‘I slept on the floor in a flat near Harrods’: stories of modern slavery (29/07/2017)

More than 200 years since it was abolished, slavery is rife all over the world. People who have escaped describe their ordeal

by Annie Kelly and Kate Hodal

When Elvira arrived at Heathrow in 2014, she thought she had escaped the abuse she’d faced as a domestic worker in Qatar. Yet the exploitation the Filipino woman was about to suffer would surpass anything she experienced in the Middle East. The 50-year-old was taken to a luxury flat in Kensington, where her boss, the sister of her “madam” in Qatar, made her work 20 hours a day, allowing her only one piece of bread and no wages. She was trapped in a life of servitude, while metres away central London bustled with shoppers.

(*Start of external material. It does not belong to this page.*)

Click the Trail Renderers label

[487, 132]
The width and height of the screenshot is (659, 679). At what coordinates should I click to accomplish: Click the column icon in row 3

More than 200 years since it was abolished, slavery is thriving. The UN’s International Labour Organisation estimates that 21 million people around the world are trapped in some form of modern slavery. In many cases, the physical shackles of the past have been replaced by less visible but equally effective forms of coercion and control: a worker on a factory line crippled by recruitment debts he or she cannot pay back; a man on a construction site in a foreign country without his passport or wages; a woman selling drugs on a roadside threatened with beatings and rape if she doesn’t earn enough. Dig deep into the supply chain of the world’s major commodities, and you’ll find instances of slavery. From the food we eat to the phones we use and the clothes we wear, its influence is pervasive.